The names of the 22 players had been carefully entered in ink in the official's
scorebook. All of them were born overseas, their dark skin accentuated by their
white uniforms. From the stands, Pakistani men said a single Urdu word over and
over: Shabash, shabash, shabash, shabash. It means excellent, but on this
bright day it was more like a Little League chant: Li'l hit here, li'l hit.
Baxi predicted a
victory for Virginia, throwing out logic and the game's early results. "I
am sure of it," he said. But despite all the shabash-shabash-shabash on the
Virginia side, Kensington was in control of the game. Yvette Douglas,
Kensington's unofficial social director and a paralegal in Ellis's office,
stirred a fish stew on a charcoal grill, anticipating a victory supper. Ellis,
a skillful politician, was moving around, talking to officials and fans and
players, acting relaxed.
Late in the day
there was a reversal only Baxi, the service station man, could have predicted.

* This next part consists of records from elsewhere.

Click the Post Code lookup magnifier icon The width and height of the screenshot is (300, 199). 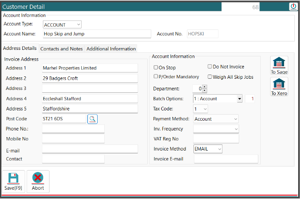click(x=93, y=119)
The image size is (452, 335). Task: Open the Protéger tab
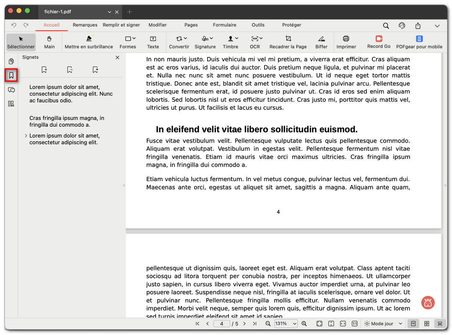pos(291,25)
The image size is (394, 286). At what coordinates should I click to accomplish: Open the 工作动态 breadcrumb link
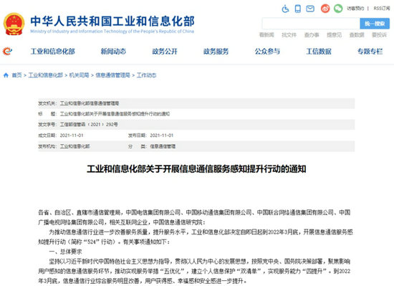(146, 75)
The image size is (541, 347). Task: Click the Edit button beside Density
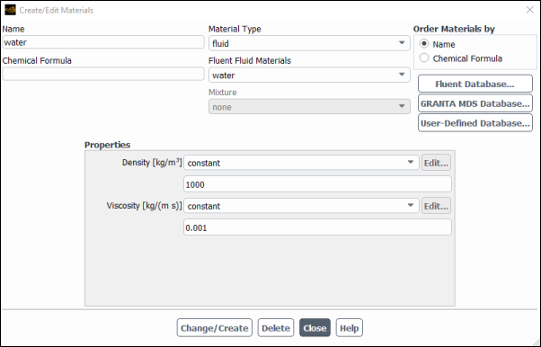pos(436,163)
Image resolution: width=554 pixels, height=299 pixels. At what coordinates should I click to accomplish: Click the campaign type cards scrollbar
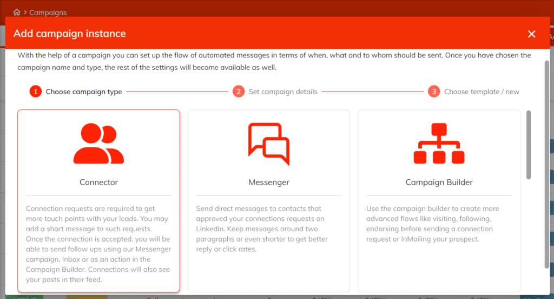click(529, 145)
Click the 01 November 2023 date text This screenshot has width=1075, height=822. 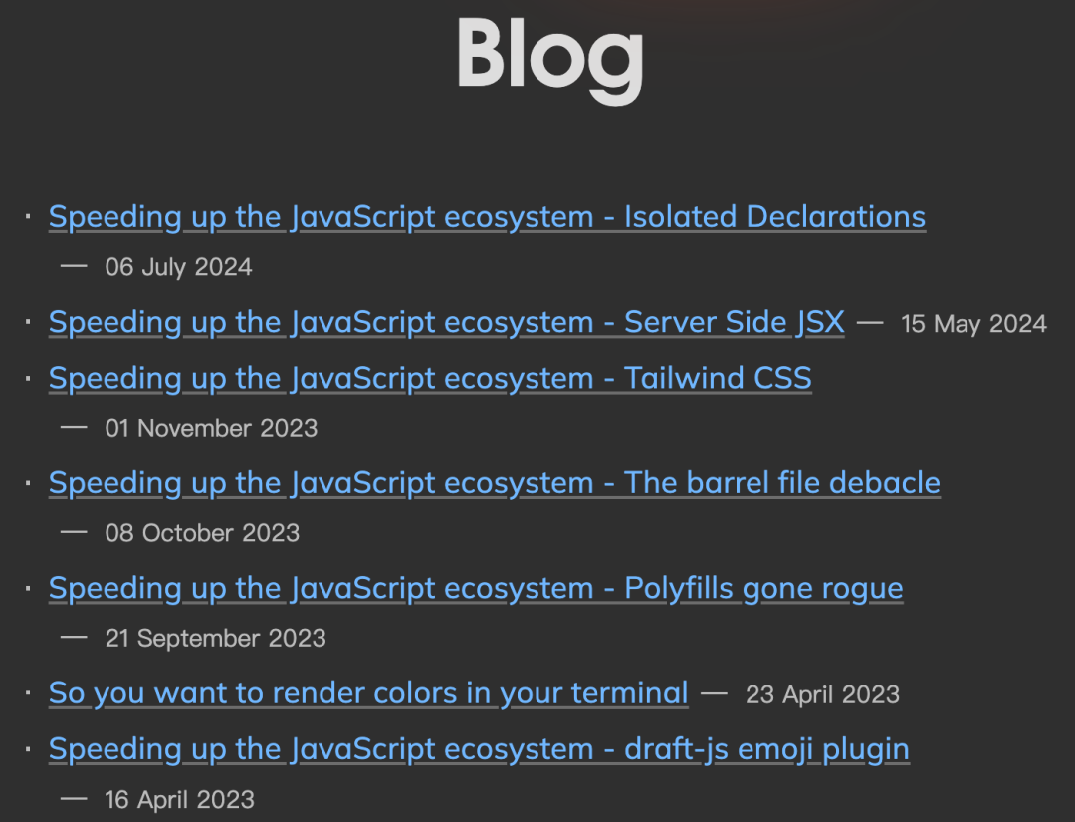pos(211,428)
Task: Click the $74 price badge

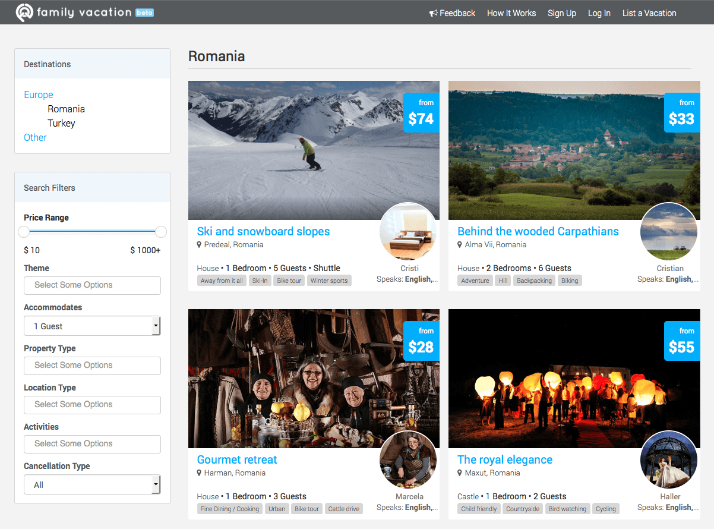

In baseball terms, it was the bottom of the ninth, runners on second and third,
no outs, Kensington trailing by a run but about to send up the heart of its
batting order. Kensington had only to do all the little things right, and it
would win another WCL title.
The light was
fading. The air was getting cool, and you could see goose bumps on Douglas's
forearms, no longer over the grill. Fans left their card games and bleacher
seats and stood on the edge of the field with open mouths, some screaming,
others silent. In quality, the play wasn't close to international test cricket
or even English county cricket, but the eight-hour game was well played and
ended thrillingly. A wicket stood, a wicket fell, runs were scored and then
they weren't, players argued, outs were made, and suddenly the hands of the
fielders went up in celebration: Virginia had defeated Kensington, 195 runs to
192. A major upset. Sir Sheldon walked up to Gunu Suri, shook his hand and
said, "You earned it." It was cricket.